Stored data
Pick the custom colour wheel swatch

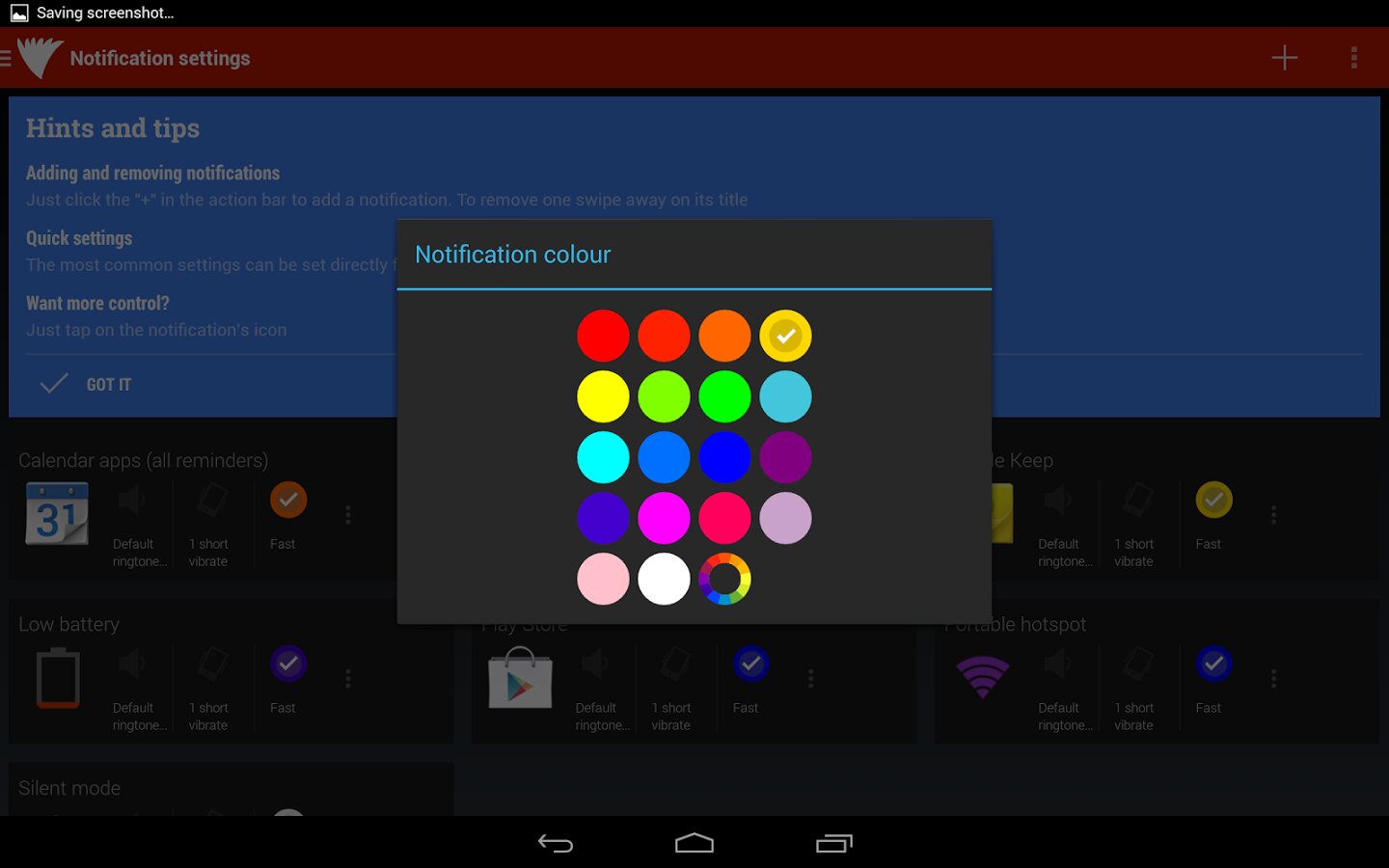[x=724, y=579]
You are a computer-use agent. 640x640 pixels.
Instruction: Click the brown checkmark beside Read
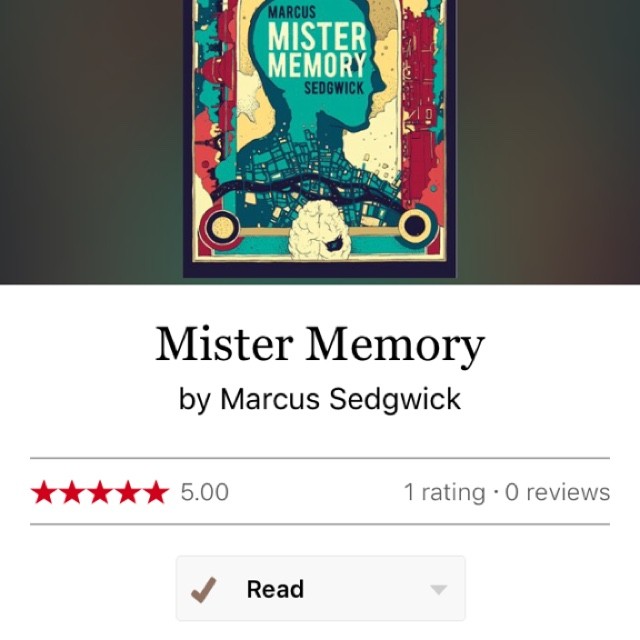[x=203, y=589]
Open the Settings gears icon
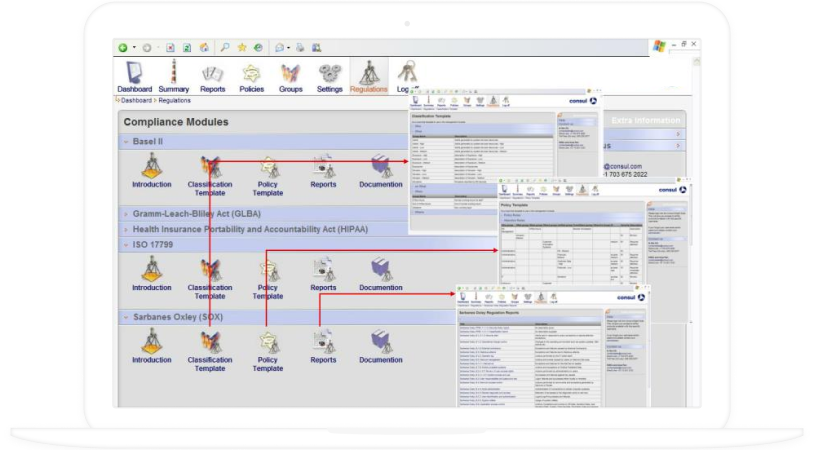This screenshot has height=450, width=814. pos(329,75)
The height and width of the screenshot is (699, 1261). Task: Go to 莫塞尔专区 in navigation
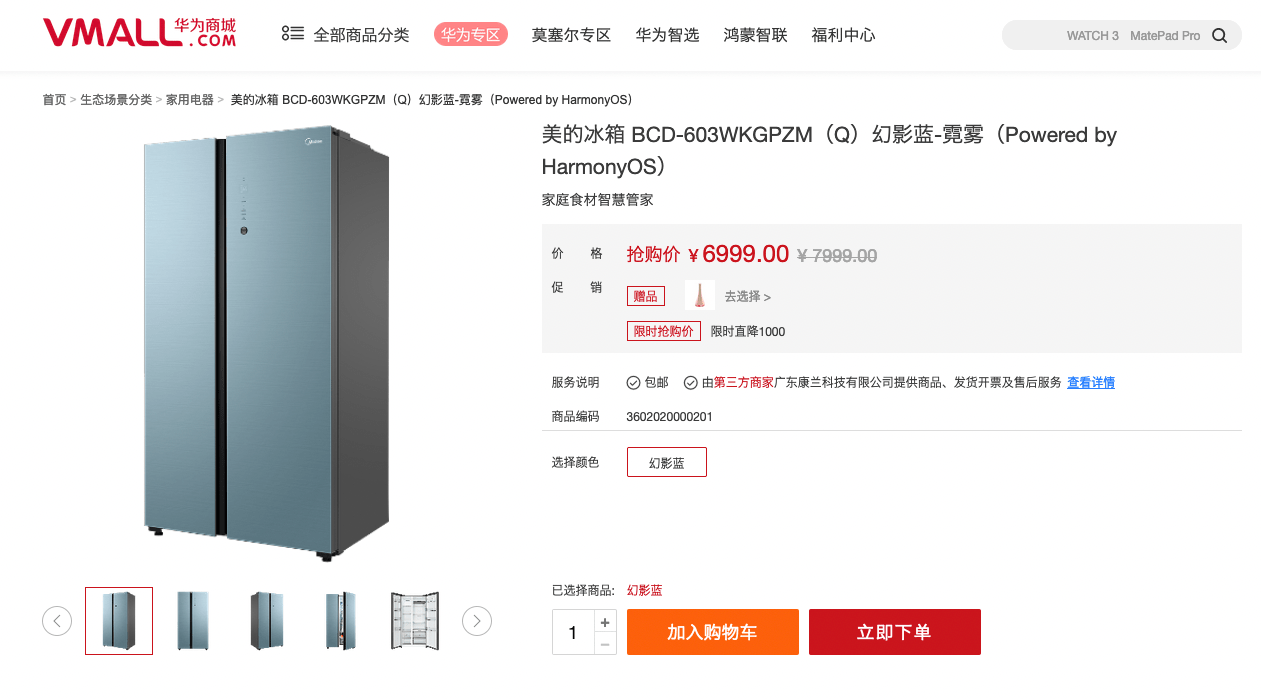point(571,35)
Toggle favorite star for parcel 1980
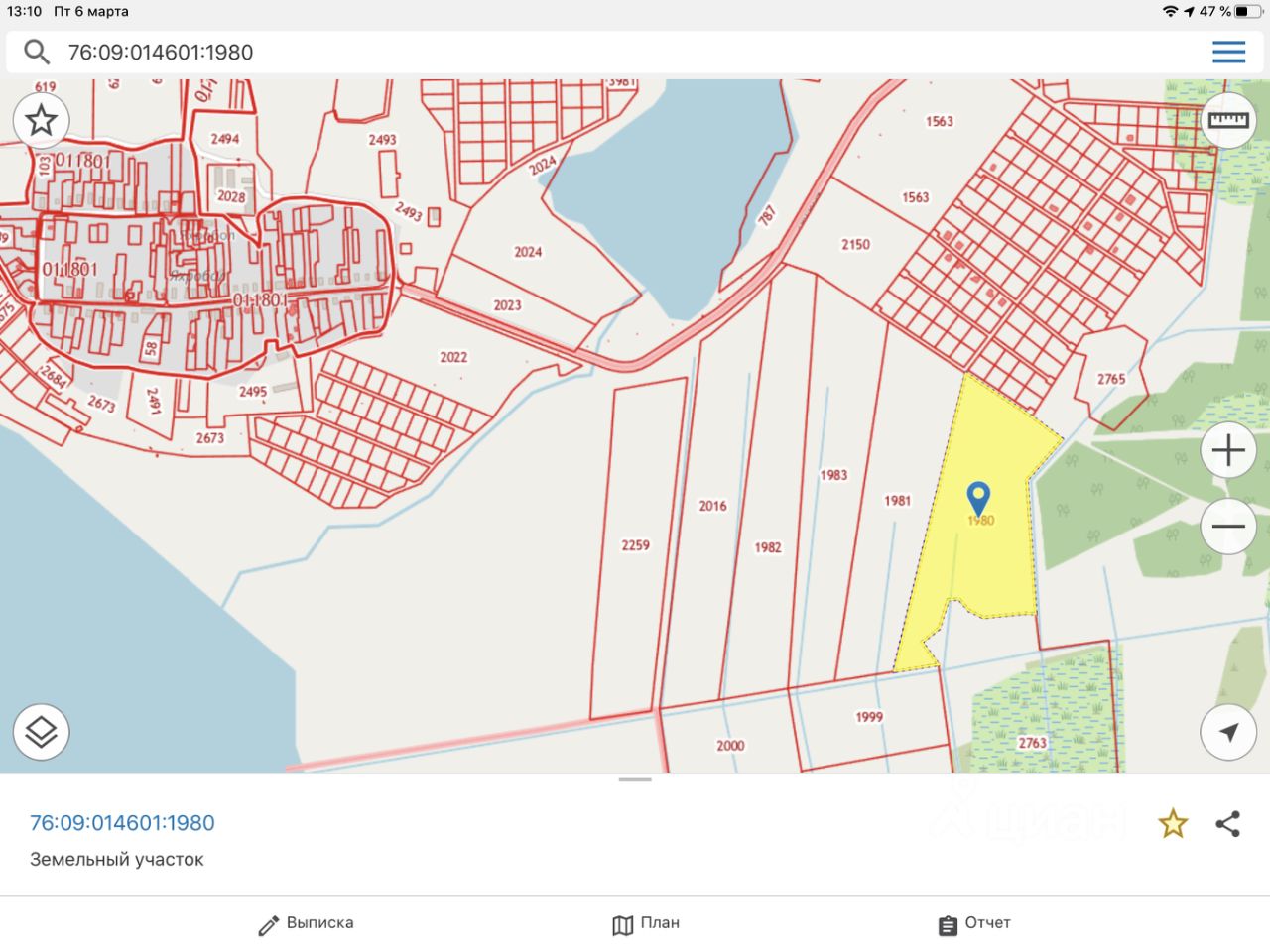The width and height of the screenshot is (1270, 952). (x=1173, y=824)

◆ **JOB**: Rewrite all the entries above, changing "checkmark" to "tick mark" and leaving everything else as it is. Leave the pictures out.

◆ **COMPLETE RESPONSE**:
Pick the custom colour wheel swatch

[x=724, y=579]
You are a computer-use agent. 640x640 pixels.
Instruction: Click the brown tick mark beside Read
[x=203, y=589]
Open the Settings gears icon
This screenshot has height=450, width=814. pos(329,75)
The height and width of the screenshot is (699, 1261). Task: Go to 莫塞尔专区 in navigation
point(571,35)
Toggle favorite star for parcel 1980
The width and height of the screenshot is (1270, 952). (x=1173, y=824)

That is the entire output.